Published: 1 March 2009
Air & Space Power Journal - Spring 2009

Warheads: Cable News and the Fog of War by Kenneth Allard. Naval Institute Press (http://www.usni.org/ navalinstitutepress/index.asp), 291 Wood Road, Annapolis, Maryland 21402-5034, 2006, 256 pages, $26.95 (hardcover).

Retired US Army colonel Kenneth Allard is a familiar face to millions who regularly channel surf to MSNBC as their cable news network (and its companion Internet Web site) of choice for their daily news fix. He served as MSNBC’s principal military analyst for nine of the 11 years MSNBC has been on the air, and he has appeared as a guest analyst on a number of other news broadcasts. He is perhaps best known for his MSNBC on-air commentary about and expert analysis of virtually every US military engagement since 1998, including the air war over Kosovo and our subsequent engagements in Afghanistan and Iraq. A soldier-scholar, he holds impressive credentials—a master’s degree from Harvard, a doctorate from Tufts University’s Fletcher School of Law and Diplomacy, and extensive teaching experience at the US Military Academy at West Point.

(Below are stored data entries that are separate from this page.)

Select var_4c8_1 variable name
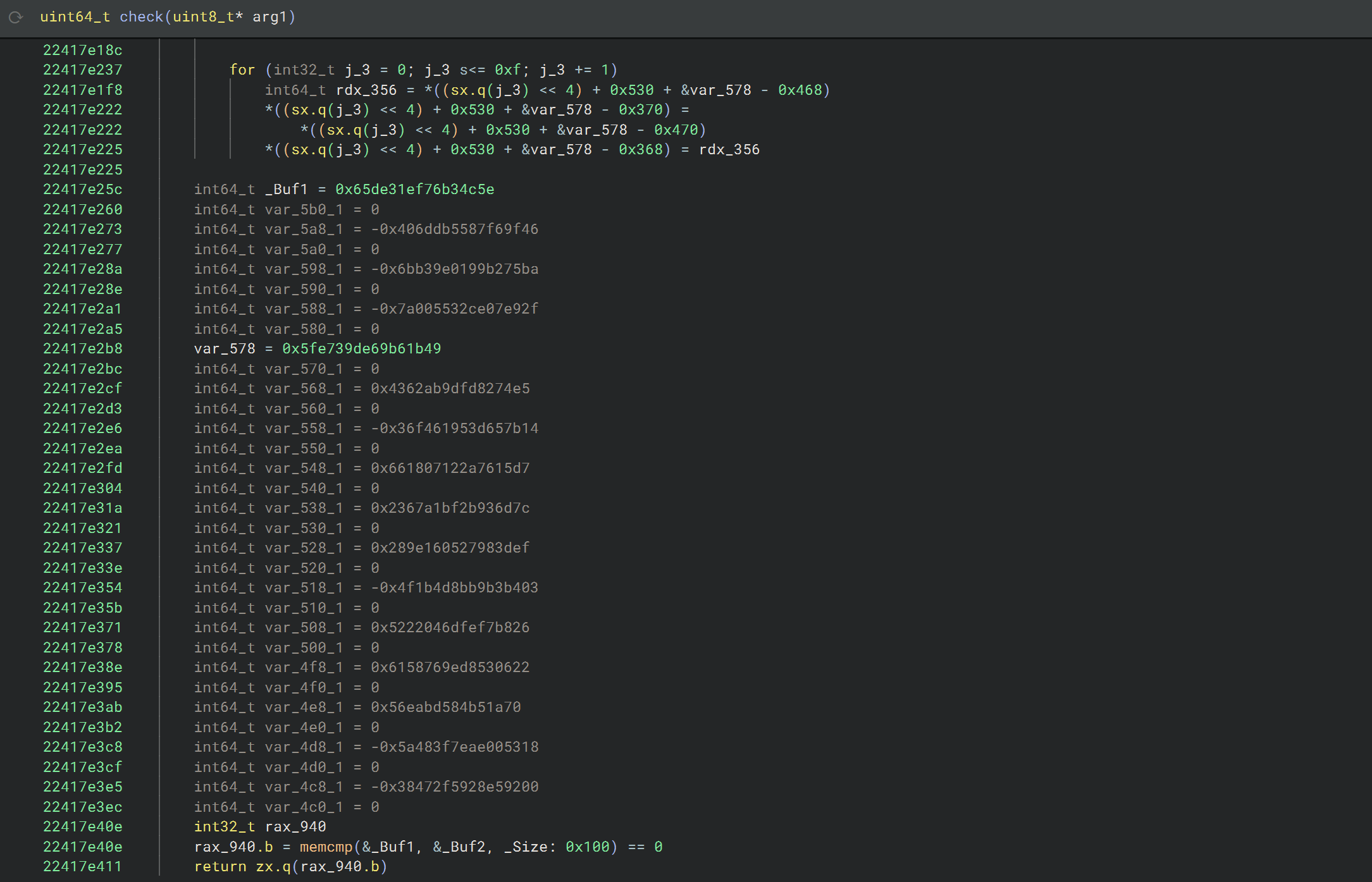This screenshot has width=1372, height=882. click(304, 787)
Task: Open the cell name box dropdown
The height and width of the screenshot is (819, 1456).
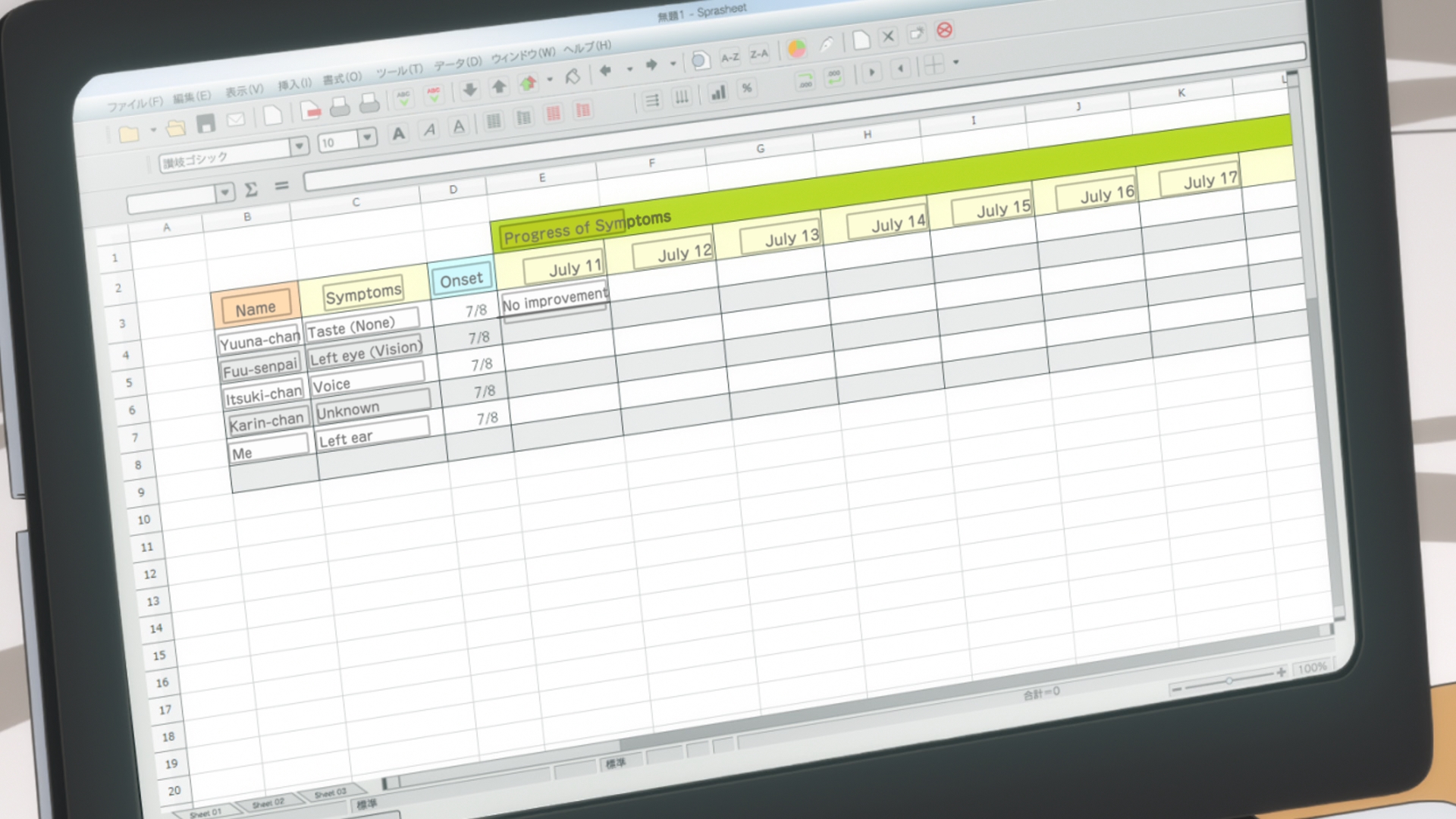Action: point(224,193)
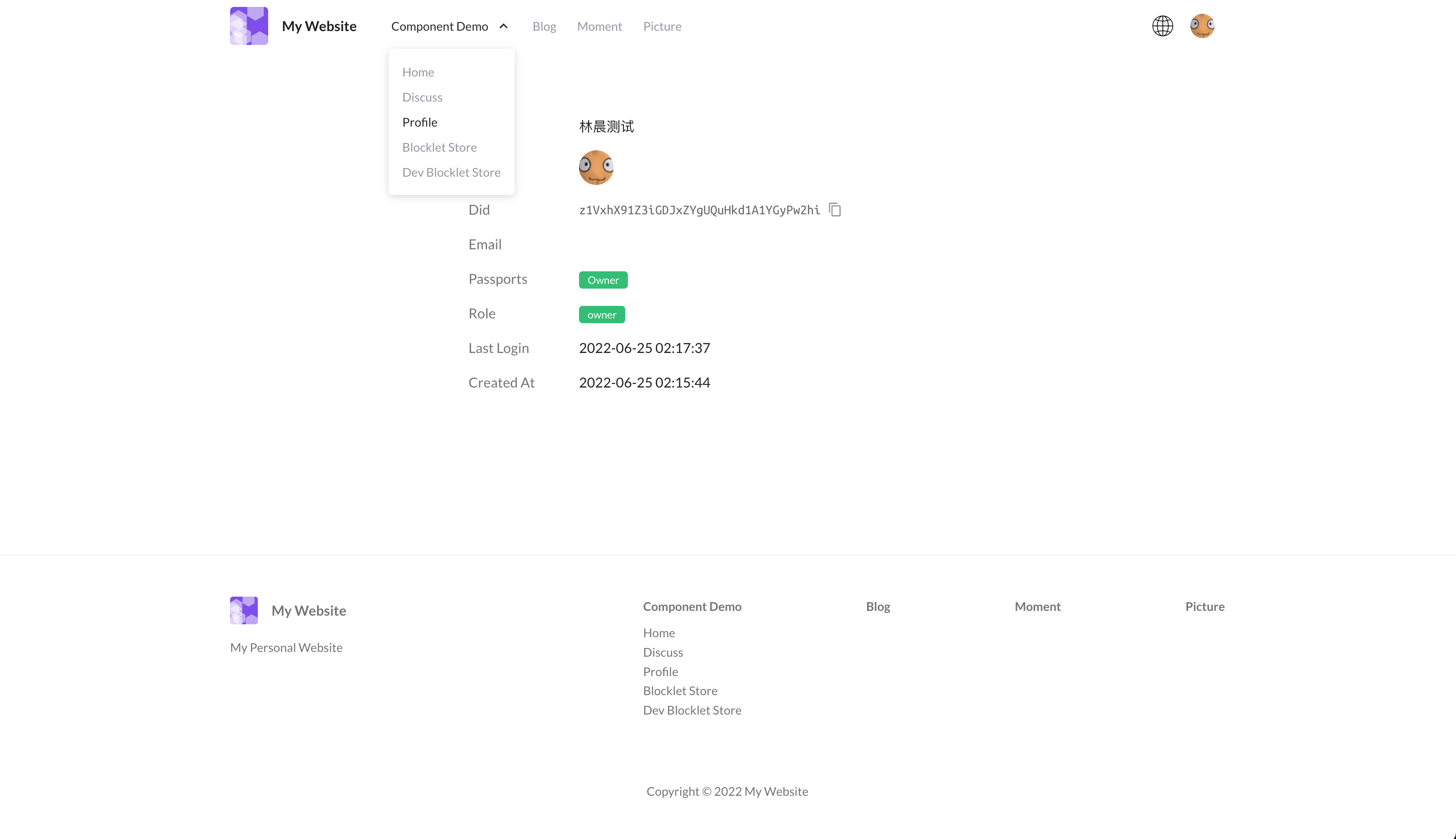Image resolution: width=1456 pixels, height=839 pixels.
Task: Open Dev Blocklet Store from dropdown
Action: click(x=451, y=172)
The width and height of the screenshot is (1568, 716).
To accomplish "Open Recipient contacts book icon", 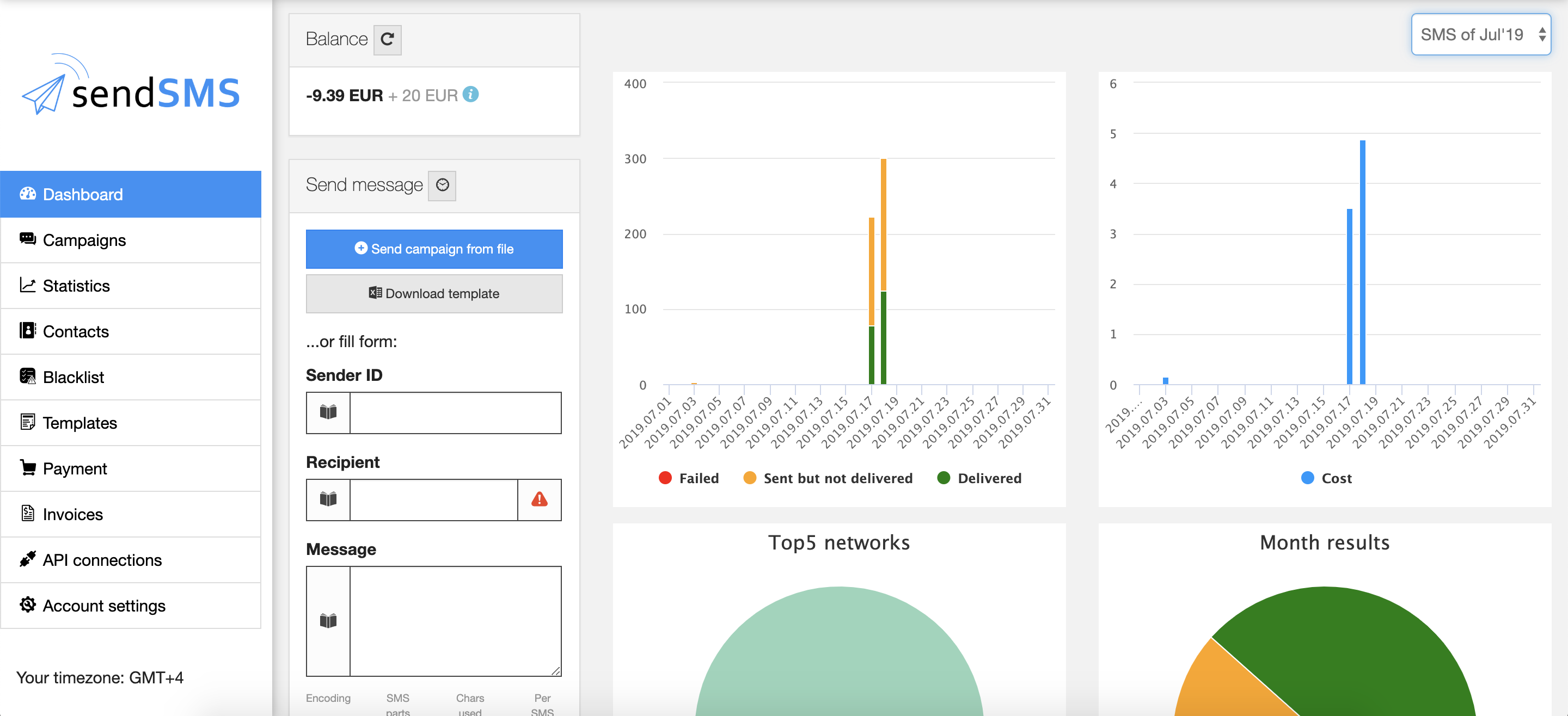I will (x=328, y=499).

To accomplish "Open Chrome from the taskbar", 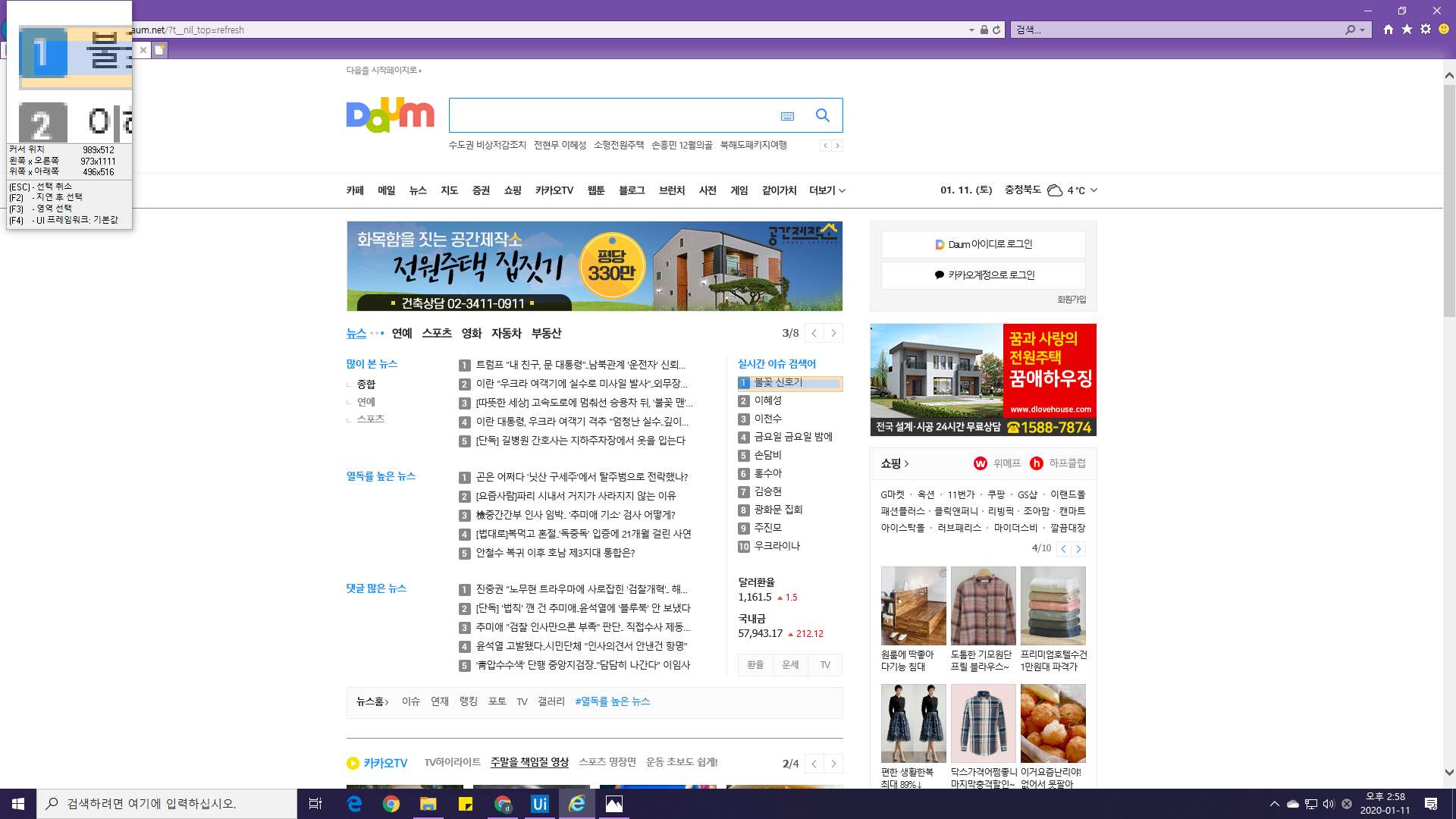I will [391, 804].
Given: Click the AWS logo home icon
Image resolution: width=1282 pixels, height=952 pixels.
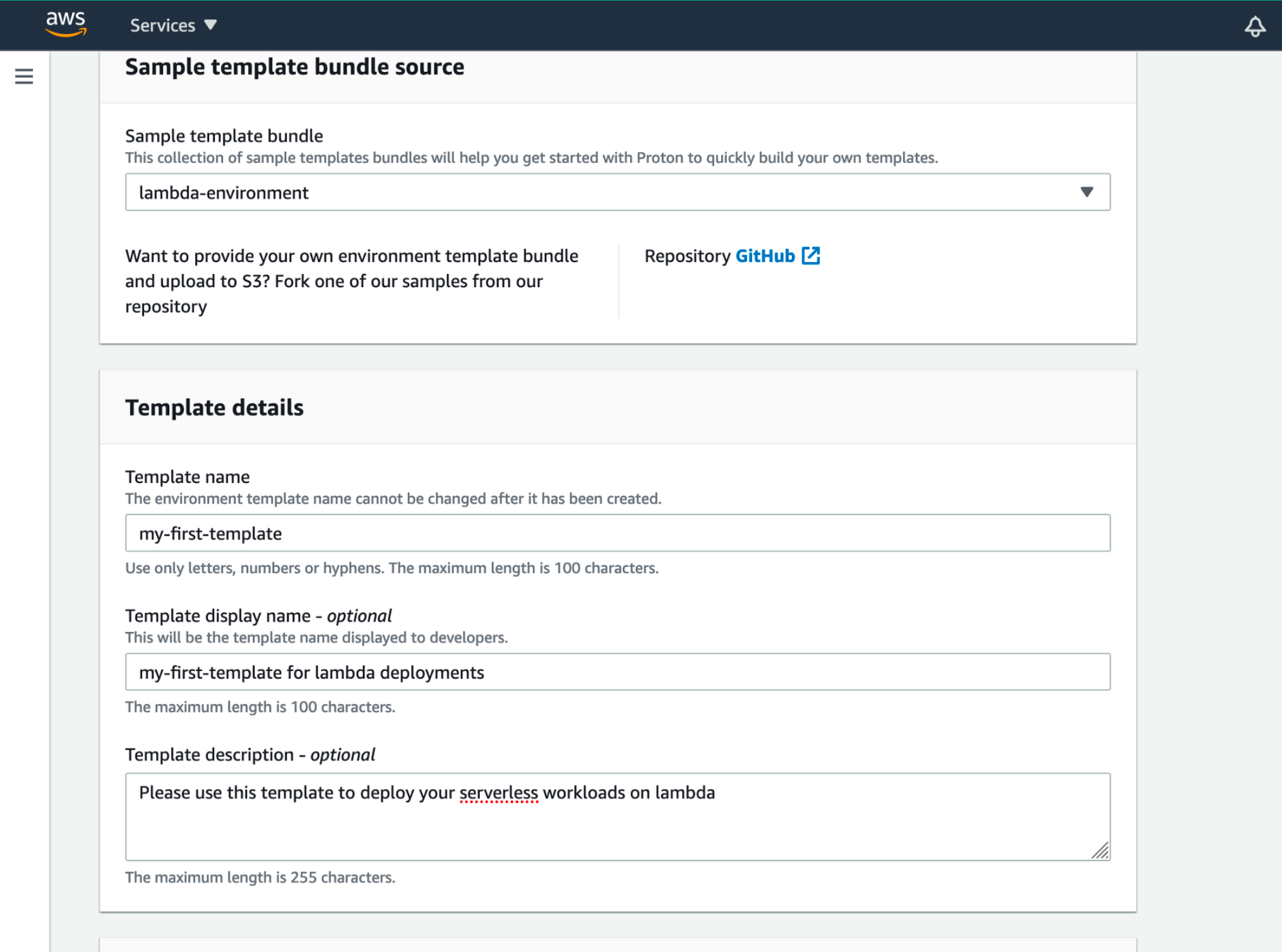Looking at the screenshot, I should 66,25.

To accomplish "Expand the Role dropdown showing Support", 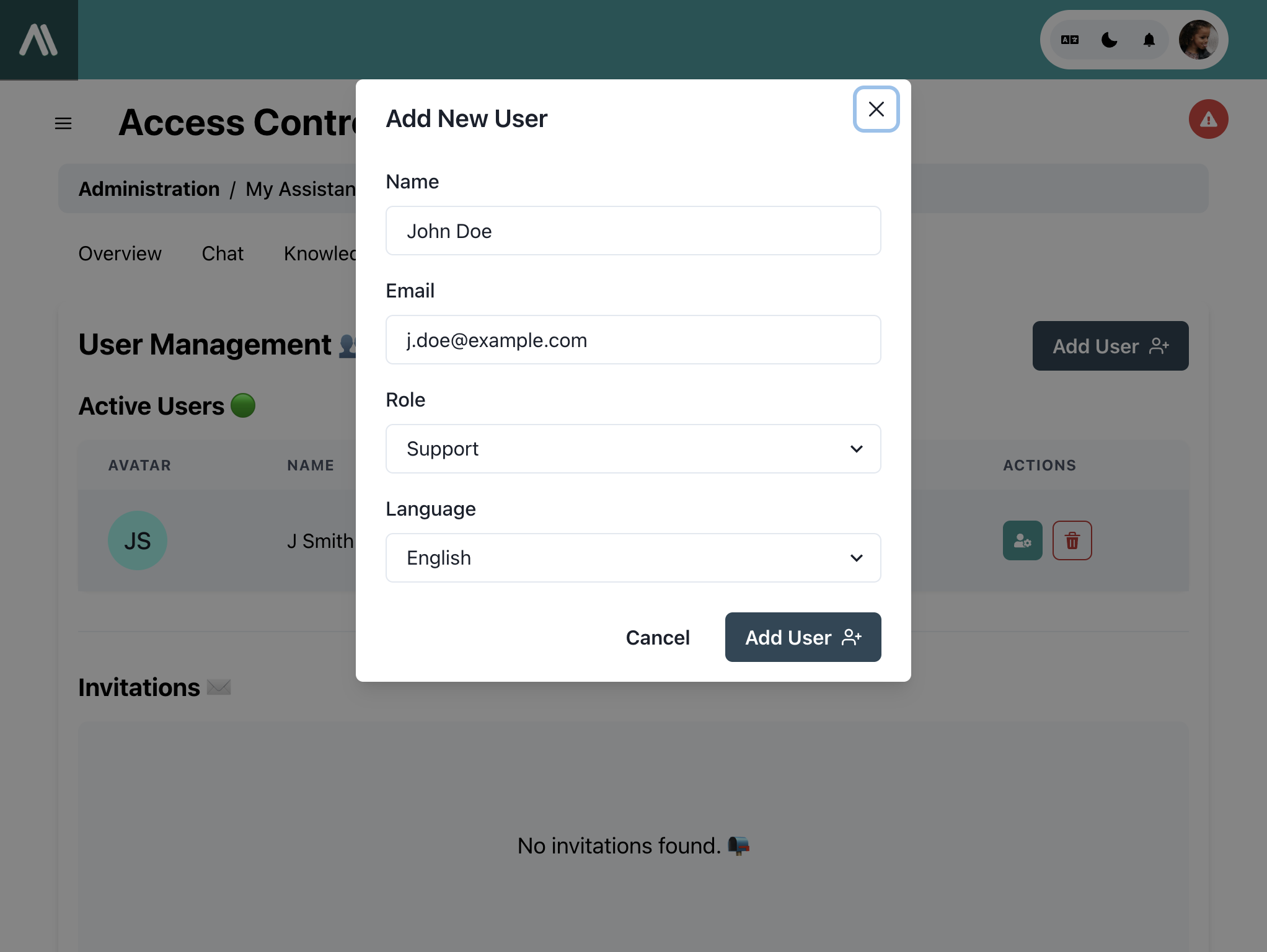I will 633,448.
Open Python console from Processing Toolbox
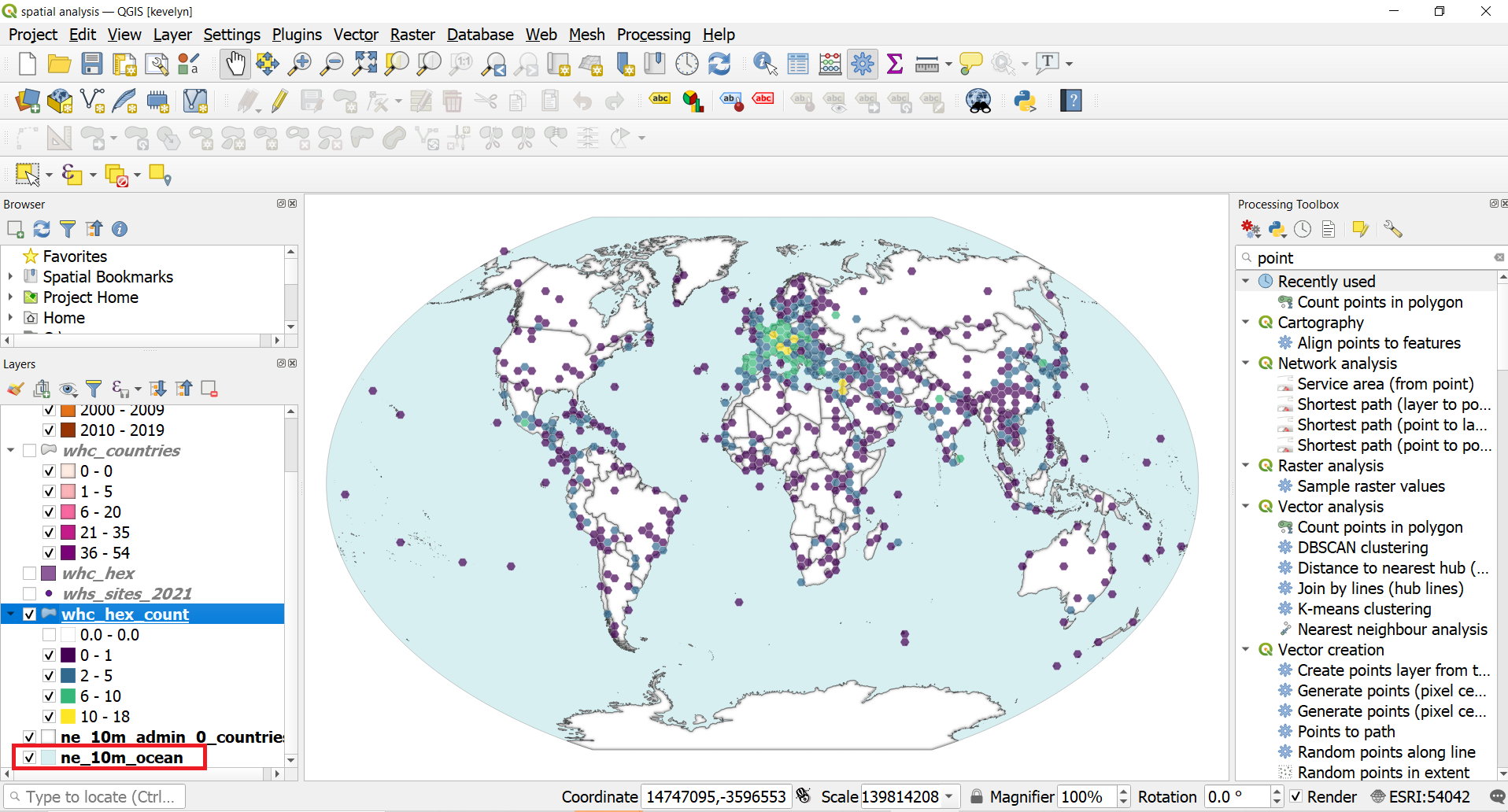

I read this book twice. The initial reading left me questioning why I wasn’t quite as impressed with its narrative as was Tom Brokaw, Senator John McCain, and Gen Anthony C. Zinni, USMC, all of whom wrote testimonials heralding Allard’s “provocative look at combat in the age of instant communication” (quotation attributed to Senator McCain, printed on the back of the book’s dust jacket). I initially found the work not much more than Allard’s attempt at self-aggrandizement. The narrative, peppered with personal anecdotes and opinions, tends to ramble off into unpredictable directions that are hard to follow at times. The work just didn’t seem as polished as I would have anticipated from an individual with Colonel Allard’s credentials. But first impressions are often clouded by the reader’s inherent biases; therefore, I believed I owed it to Colonel Allard to give his work a second look. And I’m glad I did. On a second reading, parsing out all of the author’s personal anecdotes and opinions, I recognized that Allard surfaces a number of excellent points. He provides historical context to some significantly prescient comments concerning the present and immediate future that military leaders should examine regarding how America’s military and its current operations are covered by the 24/7 media machines. He brings together what appear to be a number of disparate themes regarding the military, its role in society, society’s role in the military, and ways the media (both traditional and new) attempt to package understanding of large issues into three-minutes segments. Taken as a whole, his arguments, supported by robust research, come together to paint an intriguing, thought-provoking, and, at times, entertaining picture of American society, its military, and the media that attempt to cover both accurately.

The term Warheads was coined to describe those retired senior officers and enlisted personnel who found second careers in broadcast news as “color casters” and “talking heads” for military operations, providing “expert” commentary regarding any number of military-related situations. According to Allard, well before the terrorist attacks of 11 September 2001, the cable-TV business saw a need to provide more dynamic context and depth to its reporting of evolving world situations, especially those circumstances that involved military intervention; in that regard, the broadcast business “inadvertently conjured the Warheads into existence” (p. 14).

The necessity of assembling a group of retired military experts that became the Warheads was driven by the needs of broadcast-news organizations (and their burgeoning companion Internet sites) to better explain military operations to audiences that were/are military “illiterates.” In the opening sentence of his prologue, Allard makes a simple but significant point that the majority of Americans very much overlook today: “Despite living in a nation at war, we Americans are as likely to know a resident of North Dakota—by population, our 48th smallest state—as a soldier [sailor, marine, and/or airman for that matter] serving on active duty” (p. 1). What’s more, “as a society, we are increasingly separated by the inequality of sacrifice into an electronic form of the Great Divide, with Citizen-Soldiers on one side and Armchair Warriors on the other” (p. 1).

Essentially Colonel Allard’s book is an indictment of sorts. He uses the convention of Warheads as the basis for highlighting a darker problem—the potentially debilitating circumstances on the horizon of a nation predominantly unfamiliar with the institutions necessary to fight its wars and protect its citizens because of its quickly diminishing experience with those institutions. The evolving circumstances that generated a need for broadcast-news Warheads to “put matters plainly for all the amateurs, those distant relatives who had never served a day in their lives” (p. 27) portend a more serious situation in the future.

Warheads is well written, though the nonchronological approach and use of flag-officer names sans rank may prove a bit uncomfortable for some military readers. Nevertheless, Allard provides an insightful, firsthand account regarding the frenetic world of broadcast news and the military’s engagement in that realm.

Col Robert A. Potter, USAF, Retired
Maxwell AFB, Alabama


Disclaimer

The conclusions and opinions expressed in this document are those of the author cultivated in the freedom of expression, academic environment of Air University. They do not reflect the official position of the U.S. Government, Department of Defense, the United States Air Force or the Air University.